Written by Renée Wijnen
First time for me
It was the first time I’d attended a PINC Conference. PINC stands for People, Ideas. Nature and Creativity. PINC hopes to inspire by enabling very different speakers from all over the world to tell their stories. I’d already seen their website: together with exuberant acts, music and short movies in an unusual setting, this promised to be very special. After such a day, you would have to be happy and go home with new ideas!
Coming in, I felt immediately at home in this varied society of visitors, speakers and organizers. The atmosphere was easy, nearly cosy. Around the red winding stairs at Figi in Zeist, there was a gay, expectant crowd. In the big hall, two bookstalls: one for Dutch-language books and one for ABC foreign-language books. With those by some of the speakers prominent, all of them showed a clear relationship to PINC 15 subjects.
After a stimulating intro with plays, a movie and an explanation of the program, the PINC 15 lectures began. Many speakers had a clear message and explained their mission in an appealing manner. Here below are the topics. They all made an impression on me!
Anita Nowak pleaded for emphatic action. Real social engagement will bring more profit than simply focussing on IQ and EQ.
Manual Rachdi and Nicolas Laisné showed in their beautiful picture-simulations what can be done with unused metro-stations. Especially their swimming pool spoke to the imagination.
Läslo Evers of the KNMI explained how shockwaves create unhearable sounds. Elephants, for example, give messages in this manner to their friends.
Rob Spence has only one eye, but he’s made his handicap into a virtue. In his artificial eye, he has a tiny camera which is not connected to his brain. It’s just like an earring.
Philipp Riederle, Philipz on internet, is a 19-year-old from Germany. who seems to be a born speaker. He explained how the social media work and, specifically, how to reach the young target market. He finished his lecture with: “Don’t be scared!”
James Brett is the founder of the Museum of Everything, the world’s only travelling museum for undiscovered, unintentional and untrained artists. The ABC stand sold magazines and books by and about this museum.
Arthur Wassenberg urged that we look more carefully at the components of the world’s economy, because it must become more independent of financial markets. He spoke of how it resembles pyramid games and gave examples of ways to achieve a more stable economy. Very interesting! It was a pity that he couldn’t finish his lecture because he ran out of time. But the lecture will be available on the PINC site.
Bart Remes explained drones. At the end of his lecture, he let loose several in various sizes and types to walk and fly. Very nice!
John Barker showed surgery on hands and faces. Intrusive!
Richard Aldrich asked himself whether we can live without secrets.
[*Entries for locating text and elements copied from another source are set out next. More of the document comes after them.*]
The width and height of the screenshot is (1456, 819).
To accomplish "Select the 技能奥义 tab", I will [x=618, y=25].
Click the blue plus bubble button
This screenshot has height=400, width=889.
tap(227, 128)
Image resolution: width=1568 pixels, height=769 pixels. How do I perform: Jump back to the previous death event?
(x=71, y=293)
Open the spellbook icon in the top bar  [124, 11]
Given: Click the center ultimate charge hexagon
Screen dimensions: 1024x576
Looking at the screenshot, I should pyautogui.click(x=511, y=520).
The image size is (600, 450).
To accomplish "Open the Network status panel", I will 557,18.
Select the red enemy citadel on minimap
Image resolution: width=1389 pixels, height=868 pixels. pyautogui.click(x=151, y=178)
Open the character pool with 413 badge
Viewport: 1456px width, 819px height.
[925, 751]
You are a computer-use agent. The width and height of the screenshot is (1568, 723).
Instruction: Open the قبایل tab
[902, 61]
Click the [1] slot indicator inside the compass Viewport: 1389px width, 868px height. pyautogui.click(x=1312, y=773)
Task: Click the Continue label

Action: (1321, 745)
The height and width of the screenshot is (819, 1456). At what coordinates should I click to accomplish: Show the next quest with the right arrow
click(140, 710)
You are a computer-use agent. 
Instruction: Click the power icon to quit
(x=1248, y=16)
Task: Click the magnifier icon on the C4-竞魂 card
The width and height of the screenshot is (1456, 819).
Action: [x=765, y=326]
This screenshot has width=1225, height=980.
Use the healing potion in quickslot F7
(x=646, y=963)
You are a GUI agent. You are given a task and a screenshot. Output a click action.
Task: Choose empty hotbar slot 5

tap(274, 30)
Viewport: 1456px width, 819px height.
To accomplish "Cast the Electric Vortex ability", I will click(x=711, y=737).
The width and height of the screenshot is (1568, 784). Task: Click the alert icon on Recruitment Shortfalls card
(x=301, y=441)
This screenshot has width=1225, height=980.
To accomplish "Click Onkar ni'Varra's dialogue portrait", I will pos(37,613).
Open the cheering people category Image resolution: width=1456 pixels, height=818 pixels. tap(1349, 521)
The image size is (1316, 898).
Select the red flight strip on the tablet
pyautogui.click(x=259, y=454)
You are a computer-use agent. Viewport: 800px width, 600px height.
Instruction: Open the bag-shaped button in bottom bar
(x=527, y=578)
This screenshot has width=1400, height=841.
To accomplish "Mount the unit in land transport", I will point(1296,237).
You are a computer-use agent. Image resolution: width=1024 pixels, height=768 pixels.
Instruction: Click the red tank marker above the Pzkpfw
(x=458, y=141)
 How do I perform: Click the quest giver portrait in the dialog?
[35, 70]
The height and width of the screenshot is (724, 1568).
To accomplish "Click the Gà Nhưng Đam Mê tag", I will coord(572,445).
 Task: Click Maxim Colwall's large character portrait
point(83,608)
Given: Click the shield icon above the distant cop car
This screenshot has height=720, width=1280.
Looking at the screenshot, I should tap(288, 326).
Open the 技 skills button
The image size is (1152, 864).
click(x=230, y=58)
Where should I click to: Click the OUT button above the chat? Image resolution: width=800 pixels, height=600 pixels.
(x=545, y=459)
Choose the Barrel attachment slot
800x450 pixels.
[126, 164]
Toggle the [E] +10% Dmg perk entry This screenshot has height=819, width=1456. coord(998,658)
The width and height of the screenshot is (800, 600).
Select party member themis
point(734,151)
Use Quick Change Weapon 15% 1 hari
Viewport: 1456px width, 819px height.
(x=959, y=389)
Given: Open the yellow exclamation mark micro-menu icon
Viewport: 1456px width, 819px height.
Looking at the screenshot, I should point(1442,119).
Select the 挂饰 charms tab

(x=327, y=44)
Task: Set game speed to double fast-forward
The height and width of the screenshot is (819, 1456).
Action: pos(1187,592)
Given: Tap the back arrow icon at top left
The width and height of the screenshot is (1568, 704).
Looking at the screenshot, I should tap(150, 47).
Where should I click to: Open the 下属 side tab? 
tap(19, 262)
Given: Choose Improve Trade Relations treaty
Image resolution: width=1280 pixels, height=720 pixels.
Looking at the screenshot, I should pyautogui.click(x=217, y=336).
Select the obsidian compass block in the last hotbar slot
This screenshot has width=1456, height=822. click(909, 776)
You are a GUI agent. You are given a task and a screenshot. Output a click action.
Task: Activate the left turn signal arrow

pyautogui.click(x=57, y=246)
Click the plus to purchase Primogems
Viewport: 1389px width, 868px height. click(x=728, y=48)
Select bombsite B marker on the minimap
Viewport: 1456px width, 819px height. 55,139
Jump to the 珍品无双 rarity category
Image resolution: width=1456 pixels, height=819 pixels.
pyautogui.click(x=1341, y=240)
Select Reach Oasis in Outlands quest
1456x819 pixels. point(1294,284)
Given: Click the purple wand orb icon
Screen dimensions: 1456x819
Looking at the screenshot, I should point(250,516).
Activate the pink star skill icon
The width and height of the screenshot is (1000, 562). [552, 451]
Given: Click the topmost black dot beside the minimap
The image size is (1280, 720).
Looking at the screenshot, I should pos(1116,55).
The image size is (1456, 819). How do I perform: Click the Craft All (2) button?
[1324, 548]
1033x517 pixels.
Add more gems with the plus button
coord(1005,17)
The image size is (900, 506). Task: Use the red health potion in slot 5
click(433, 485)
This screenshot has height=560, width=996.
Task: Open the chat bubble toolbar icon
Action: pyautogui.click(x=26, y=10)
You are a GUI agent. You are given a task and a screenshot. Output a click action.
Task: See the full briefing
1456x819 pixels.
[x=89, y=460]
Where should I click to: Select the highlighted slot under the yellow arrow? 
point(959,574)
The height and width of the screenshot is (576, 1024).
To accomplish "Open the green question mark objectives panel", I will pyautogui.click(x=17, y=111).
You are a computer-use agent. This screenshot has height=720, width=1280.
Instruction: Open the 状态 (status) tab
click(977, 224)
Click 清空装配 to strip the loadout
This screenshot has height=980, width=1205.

This amiable man has written a beautiful book about the fact that, in the near future, all personal facts about all of us will be known everywhere. On the other hand, there will be no secrets about governments and companies.
Francoise Mouly told about her long career as an art director at The New Yorker magazine. She was responsible for the suburb covers made by well-known artists such as David Hockney and Sempé. The ABC stand displayed several issues of The New Yorker, and a box with covers, each on a postcard, was a popular sales item.
Jelle Reumer showed a swan in the city above her nest made of waste matter. He explained that plants and animals assimilate to their surrounding. Cities have various eco-systems with more variety of materials than in the countryside, where agricultural monoculture has depleted the landscape.
David Moinina Sengeh works on the improvement of protheses. His inventions are revolutionary. He also stimulates young people in Africa to fight against illnesses such as malaria.
At the end of the day, there was a splendid concert by Jazz Juniors. Nice to hear and see! After all this excitement and inspiration, we enjoyed an unbelievably fantastic buffet in Figi’s dining room.
Books and imagination
How books affect the world is something that speaks clearly at a PINC Conference, perhaps because many of the organisers are publishers. The books on sale were a nice addition to the word-and-image program. With our purchases, many of us took something tangible home with which to quietly enjoy the conference again or to work further on the day’s new insights. PINC gave us all far-reaching insights into many aspects of our lives.
I certainly learned many new things about the subjects that interest me, especially those about the natural world. Those speeches triggered my imagination, and I will work with this: I won’t ever forget that swan on her nest of waste!
People, people, people: from very old to “chicken-young”, in all colors and sizes, casually or splendidly dressed. During the lectures, I enjoyed listening to the fascinating stories while the speakers or their subjects were projected, in large scale, on the screen behind them. In the intermissions, I walked and looked around a lot. I met old colleagues and exchanged e-mail addresses with new friends. The program gave us many subjects for a short conversation. Everything went on in a harmonic and informal atmosphere.
I went home with two presents: a book with a personal message in it by another PINC-visitor and a beautiful watering can with a fun picture on it as a souvenir of this day. For me, that PINC-conference was indeed a fantastic and fulfilling spring of inspiration!